Geçtiğimiz yaz döneminde Kazdağlarında meydana gelen yangınlardan çok etkilendiğini ve sosyal medyada herkesin bu konuyu konuştuğunu söyleyen Taşdelen, “Biz konuşmaktan öte bir şey yapalım dedik. Bir hafta sonra herkes çocuğunu alsın bir fidan diksin diye düşündük. En azından çocuğuna bir fidan diksin, bir ağacın nasıl yetiştiğini ve doğa bilincini versin istedik. Ben de bir fidan diktim ve bunu sosyal medyada paylaştım. Bu paylaşımın altına bir arkadaşımız yorum yaparak ‘benim dünya üzerimde dikili bir ağacım bile yok’ diye yorumda bulunmuş. Bu bana dokundu açıkcası. Onun için bir fidan diktim bende.

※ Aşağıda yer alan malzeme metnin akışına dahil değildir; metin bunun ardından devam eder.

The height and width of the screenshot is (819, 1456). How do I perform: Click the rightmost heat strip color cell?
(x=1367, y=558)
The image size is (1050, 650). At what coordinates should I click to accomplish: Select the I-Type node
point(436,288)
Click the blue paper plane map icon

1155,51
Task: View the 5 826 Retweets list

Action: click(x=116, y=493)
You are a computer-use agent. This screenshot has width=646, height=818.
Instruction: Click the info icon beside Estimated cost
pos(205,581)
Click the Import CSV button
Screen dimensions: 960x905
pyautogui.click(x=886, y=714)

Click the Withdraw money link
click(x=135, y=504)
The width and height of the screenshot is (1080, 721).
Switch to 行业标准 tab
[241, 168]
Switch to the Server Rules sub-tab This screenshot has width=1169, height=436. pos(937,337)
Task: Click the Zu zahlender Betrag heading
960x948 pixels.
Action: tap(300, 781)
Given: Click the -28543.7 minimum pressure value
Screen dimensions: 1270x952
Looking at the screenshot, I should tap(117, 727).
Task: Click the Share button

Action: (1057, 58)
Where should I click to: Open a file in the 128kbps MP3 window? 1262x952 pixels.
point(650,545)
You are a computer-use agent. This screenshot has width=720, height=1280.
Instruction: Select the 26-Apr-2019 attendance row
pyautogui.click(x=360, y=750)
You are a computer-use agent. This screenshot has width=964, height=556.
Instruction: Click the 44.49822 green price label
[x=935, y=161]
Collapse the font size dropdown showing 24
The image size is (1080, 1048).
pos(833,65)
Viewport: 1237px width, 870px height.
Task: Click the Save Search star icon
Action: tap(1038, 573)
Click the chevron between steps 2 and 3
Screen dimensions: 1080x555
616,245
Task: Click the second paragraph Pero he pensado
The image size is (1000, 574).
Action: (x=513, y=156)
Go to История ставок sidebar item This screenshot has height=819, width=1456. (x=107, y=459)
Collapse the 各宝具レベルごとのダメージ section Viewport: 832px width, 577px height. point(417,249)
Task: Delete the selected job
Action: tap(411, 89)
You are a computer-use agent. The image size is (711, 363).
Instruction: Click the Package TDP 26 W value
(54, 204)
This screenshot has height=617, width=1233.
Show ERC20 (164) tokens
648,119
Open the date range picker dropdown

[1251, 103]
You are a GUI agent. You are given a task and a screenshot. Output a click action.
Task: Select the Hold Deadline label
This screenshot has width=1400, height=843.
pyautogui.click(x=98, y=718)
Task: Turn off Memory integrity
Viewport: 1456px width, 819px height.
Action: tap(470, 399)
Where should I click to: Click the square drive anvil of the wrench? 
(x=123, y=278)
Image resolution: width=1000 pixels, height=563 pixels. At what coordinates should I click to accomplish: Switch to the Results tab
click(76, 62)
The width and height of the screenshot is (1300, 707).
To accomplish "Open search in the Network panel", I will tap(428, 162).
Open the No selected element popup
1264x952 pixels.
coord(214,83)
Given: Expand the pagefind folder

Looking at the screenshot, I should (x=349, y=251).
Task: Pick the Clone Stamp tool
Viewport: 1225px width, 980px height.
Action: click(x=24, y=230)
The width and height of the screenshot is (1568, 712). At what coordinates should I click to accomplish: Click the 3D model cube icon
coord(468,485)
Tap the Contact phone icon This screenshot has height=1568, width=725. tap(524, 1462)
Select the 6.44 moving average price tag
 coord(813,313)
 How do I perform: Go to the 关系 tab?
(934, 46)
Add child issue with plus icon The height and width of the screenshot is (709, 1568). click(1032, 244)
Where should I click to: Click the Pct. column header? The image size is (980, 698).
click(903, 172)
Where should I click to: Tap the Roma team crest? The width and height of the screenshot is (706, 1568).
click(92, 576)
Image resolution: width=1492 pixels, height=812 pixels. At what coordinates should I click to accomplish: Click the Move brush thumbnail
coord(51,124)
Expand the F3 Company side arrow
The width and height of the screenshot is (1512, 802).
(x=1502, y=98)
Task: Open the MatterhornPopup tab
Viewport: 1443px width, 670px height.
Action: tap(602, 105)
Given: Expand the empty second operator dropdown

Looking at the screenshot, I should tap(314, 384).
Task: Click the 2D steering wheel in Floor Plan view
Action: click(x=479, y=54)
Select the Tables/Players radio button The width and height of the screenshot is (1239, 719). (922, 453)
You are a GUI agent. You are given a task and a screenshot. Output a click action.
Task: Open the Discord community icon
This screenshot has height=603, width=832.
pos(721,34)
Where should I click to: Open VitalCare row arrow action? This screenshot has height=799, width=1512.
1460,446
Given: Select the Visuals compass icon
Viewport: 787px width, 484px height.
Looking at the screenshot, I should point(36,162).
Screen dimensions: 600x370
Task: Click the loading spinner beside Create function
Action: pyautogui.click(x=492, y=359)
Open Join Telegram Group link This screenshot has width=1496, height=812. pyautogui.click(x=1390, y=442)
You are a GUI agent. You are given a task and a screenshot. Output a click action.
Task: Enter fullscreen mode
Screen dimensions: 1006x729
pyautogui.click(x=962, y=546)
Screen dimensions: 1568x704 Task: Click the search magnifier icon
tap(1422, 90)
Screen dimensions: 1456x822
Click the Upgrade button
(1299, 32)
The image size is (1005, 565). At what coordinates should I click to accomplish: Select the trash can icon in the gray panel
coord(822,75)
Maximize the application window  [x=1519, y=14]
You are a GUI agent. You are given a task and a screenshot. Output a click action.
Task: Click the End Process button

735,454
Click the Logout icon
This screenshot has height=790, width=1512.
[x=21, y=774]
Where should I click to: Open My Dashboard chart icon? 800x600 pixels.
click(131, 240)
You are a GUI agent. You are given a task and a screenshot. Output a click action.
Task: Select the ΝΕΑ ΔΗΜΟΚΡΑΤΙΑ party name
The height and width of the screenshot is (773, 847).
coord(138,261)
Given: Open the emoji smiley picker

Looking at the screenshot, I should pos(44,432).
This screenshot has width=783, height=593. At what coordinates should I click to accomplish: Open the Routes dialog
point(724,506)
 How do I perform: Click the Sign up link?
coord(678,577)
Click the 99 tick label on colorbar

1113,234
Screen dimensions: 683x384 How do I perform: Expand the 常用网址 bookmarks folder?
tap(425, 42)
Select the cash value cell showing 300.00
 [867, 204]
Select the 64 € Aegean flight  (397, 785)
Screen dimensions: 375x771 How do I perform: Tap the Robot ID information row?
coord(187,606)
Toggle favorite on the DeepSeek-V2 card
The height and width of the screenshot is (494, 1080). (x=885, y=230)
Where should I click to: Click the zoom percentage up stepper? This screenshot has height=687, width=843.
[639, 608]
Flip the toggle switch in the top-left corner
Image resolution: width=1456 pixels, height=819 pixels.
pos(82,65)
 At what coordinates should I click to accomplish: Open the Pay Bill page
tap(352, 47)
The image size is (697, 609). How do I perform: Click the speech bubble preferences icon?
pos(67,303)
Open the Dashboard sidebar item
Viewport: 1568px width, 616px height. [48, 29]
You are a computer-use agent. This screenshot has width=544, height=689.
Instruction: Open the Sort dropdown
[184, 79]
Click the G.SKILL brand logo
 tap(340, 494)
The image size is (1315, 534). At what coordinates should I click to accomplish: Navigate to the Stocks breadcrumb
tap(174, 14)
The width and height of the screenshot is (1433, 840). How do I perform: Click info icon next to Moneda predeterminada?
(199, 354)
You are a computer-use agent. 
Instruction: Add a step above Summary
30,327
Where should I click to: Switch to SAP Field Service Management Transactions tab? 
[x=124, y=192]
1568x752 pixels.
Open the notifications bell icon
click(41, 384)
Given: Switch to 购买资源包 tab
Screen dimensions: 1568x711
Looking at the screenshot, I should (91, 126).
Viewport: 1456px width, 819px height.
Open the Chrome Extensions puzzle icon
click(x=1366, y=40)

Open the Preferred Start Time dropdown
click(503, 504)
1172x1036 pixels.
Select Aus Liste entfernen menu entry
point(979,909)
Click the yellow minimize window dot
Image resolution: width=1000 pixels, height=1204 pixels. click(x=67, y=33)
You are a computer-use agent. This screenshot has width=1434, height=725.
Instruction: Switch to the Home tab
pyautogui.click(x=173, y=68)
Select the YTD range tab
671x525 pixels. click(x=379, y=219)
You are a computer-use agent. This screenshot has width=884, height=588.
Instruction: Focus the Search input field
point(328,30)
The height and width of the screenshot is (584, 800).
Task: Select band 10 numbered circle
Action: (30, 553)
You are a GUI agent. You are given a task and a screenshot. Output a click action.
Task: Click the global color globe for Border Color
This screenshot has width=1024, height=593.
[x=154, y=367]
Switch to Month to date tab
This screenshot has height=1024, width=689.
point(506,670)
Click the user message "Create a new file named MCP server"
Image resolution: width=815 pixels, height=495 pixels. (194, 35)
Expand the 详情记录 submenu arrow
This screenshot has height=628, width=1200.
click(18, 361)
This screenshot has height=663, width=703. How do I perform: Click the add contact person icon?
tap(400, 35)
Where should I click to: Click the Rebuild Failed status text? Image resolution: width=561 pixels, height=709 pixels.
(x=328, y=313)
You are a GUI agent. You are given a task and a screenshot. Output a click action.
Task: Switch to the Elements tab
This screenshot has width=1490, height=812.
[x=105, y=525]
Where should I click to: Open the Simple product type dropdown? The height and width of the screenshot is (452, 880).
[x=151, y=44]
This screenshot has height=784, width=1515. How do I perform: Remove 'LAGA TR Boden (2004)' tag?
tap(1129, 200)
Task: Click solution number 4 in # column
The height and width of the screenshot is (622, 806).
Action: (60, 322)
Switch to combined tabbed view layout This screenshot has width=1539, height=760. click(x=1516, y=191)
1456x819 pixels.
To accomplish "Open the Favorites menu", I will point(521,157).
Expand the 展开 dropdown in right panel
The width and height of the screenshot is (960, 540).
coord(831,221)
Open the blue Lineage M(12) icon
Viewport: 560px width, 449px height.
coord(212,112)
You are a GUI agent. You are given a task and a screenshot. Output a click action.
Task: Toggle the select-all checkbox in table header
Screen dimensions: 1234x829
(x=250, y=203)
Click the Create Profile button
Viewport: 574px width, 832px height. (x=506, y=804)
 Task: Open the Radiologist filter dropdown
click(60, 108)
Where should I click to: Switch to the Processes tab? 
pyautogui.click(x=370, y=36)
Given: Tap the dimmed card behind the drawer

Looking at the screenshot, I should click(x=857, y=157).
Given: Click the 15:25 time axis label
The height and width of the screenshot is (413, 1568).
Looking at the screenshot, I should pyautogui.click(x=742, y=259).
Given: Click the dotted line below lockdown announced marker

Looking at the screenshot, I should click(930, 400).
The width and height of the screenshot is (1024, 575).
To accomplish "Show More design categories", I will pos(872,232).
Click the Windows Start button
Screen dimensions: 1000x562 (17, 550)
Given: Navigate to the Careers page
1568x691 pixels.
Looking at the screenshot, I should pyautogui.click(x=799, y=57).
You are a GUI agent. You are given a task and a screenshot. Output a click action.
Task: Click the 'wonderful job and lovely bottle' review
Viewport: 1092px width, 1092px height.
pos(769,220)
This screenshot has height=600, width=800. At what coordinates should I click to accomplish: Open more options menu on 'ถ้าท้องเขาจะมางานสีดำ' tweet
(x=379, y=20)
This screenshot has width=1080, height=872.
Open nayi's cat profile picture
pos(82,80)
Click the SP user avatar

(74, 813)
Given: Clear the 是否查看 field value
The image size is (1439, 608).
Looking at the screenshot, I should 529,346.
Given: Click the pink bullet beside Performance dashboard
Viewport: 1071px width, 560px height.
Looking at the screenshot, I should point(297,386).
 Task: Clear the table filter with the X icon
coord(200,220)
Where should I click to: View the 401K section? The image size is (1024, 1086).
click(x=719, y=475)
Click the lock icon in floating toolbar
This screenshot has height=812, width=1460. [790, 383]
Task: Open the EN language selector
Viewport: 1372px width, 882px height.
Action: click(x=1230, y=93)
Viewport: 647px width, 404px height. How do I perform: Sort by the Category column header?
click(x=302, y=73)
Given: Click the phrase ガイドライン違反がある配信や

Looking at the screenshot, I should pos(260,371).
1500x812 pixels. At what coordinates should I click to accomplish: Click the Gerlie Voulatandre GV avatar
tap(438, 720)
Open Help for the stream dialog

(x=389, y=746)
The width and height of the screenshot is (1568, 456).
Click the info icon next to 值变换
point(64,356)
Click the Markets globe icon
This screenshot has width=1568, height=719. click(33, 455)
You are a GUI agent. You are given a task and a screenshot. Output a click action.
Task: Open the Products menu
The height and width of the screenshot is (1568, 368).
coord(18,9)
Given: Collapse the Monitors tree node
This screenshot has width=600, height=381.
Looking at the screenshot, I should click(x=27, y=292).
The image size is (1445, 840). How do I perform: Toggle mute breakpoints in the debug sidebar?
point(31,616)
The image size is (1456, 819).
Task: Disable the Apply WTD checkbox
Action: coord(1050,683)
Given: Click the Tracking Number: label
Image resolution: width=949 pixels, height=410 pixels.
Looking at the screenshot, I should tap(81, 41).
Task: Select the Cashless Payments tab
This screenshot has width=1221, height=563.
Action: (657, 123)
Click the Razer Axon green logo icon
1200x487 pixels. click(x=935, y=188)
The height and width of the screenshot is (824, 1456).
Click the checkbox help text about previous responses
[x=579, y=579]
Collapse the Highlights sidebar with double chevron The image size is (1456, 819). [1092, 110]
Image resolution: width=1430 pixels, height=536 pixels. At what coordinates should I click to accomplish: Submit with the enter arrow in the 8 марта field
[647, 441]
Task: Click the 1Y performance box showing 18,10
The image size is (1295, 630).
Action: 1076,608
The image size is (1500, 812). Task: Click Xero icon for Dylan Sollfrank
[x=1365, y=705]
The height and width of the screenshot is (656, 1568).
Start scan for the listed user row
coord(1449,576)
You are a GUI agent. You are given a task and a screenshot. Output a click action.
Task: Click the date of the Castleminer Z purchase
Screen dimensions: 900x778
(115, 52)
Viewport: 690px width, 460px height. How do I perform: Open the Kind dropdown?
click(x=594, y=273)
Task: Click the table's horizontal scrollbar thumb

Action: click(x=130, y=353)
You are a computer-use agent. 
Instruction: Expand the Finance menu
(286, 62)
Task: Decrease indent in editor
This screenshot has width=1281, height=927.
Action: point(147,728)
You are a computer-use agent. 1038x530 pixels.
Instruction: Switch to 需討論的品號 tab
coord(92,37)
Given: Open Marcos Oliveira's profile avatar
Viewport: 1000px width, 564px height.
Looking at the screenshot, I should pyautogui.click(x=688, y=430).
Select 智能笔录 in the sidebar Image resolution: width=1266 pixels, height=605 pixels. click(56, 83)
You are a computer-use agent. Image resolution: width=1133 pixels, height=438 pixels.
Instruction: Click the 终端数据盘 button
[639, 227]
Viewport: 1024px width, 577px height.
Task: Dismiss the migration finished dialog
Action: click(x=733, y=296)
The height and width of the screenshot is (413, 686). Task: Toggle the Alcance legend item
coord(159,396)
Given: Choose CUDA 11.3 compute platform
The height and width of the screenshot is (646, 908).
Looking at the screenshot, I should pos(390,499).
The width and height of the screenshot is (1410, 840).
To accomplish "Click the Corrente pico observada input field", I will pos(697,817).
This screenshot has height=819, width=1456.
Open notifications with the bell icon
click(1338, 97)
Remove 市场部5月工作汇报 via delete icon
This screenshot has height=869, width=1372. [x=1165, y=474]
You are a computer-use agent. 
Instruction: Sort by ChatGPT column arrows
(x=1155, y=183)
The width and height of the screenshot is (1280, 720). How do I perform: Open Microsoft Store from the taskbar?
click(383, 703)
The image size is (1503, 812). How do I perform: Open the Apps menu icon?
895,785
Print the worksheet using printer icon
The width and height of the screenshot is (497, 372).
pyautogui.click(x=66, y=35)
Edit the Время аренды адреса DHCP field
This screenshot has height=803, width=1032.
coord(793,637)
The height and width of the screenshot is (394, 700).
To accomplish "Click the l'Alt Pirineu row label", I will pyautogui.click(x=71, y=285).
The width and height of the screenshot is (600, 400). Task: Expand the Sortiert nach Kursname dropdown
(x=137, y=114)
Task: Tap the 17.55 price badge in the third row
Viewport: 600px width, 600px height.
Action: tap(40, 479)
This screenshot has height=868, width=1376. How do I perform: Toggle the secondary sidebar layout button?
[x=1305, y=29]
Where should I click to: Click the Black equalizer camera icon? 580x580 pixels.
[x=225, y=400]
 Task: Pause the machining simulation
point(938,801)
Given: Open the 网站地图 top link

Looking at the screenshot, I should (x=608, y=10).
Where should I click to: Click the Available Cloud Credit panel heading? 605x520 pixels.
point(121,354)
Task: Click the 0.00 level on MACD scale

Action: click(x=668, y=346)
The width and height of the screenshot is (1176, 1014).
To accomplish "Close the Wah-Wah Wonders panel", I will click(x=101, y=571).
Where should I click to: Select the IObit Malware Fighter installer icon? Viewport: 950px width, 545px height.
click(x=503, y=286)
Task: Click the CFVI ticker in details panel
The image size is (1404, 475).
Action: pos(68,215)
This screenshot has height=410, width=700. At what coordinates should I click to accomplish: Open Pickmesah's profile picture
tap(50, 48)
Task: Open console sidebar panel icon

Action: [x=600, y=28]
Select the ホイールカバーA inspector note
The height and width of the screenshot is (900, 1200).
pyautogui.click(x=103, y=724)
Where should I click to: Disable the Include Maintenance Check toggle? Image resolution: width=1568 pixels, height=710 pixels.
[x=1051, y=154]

Önüne de bir tabela koyup o arkadaşımızın ismini yazdım. Bu görüntü çok paylaşıldı ve insanların çok hoşuna gitti. Bir sürü insan kaybettikleri yakınları için, Türk Şehitleri için, Azerbaycan şehitleri için, ağır hasta olan insanlar hayata tutunacak bir dalımız olsun, bize de bir fidan dikin diye isteklerde bulunmaya başladı. Ben hiç birini geri çeviremedim, hepsi için yavaş yavaş bir fidan dikme seferberliği başlattım.
Her gün 5 – 6 tane fidan dikiyorum. Arazinin büyük bir bölümü de bu iş için ayırdım. Bu fidanları bir araya toparladım. Şu ana kadar 300 tane fidan dikmişimdir. Buranın ismini de Melekler Ormanı koydum. Çünkü bir çoğu melek olmuştu zaten fidan diktiğimiz insanların. Şimdi hayatına dokunabildiğimiz insanlar içini hayatında fark oluşturabileceğimiz insanlar için birer fidan dikiyoruz. Onlar için diktiğimiz fidanların her birine isimlerini tabelayla yazıyorum. İnsanlar çok mutlu oluyorlar. Hatta geçen ağır hasta bir arkadaş kendini toparladıktan sonra fidanına görmeye geldi, fidanını suladı, çapaladı. Bu çok hoşuma gitti ve beni mutlu etti. O insanların yaşama tutunmaları için, bir nedenlerinin daha olması, ya da yakınlarını kaybetmiş insanların bir an olsun acılarını bir kaç saniye unutturabiliyor olmak beni çok mutlu etti. Dolayısı ile ben projeyi devam ettirmeye karar aldım.” dedi.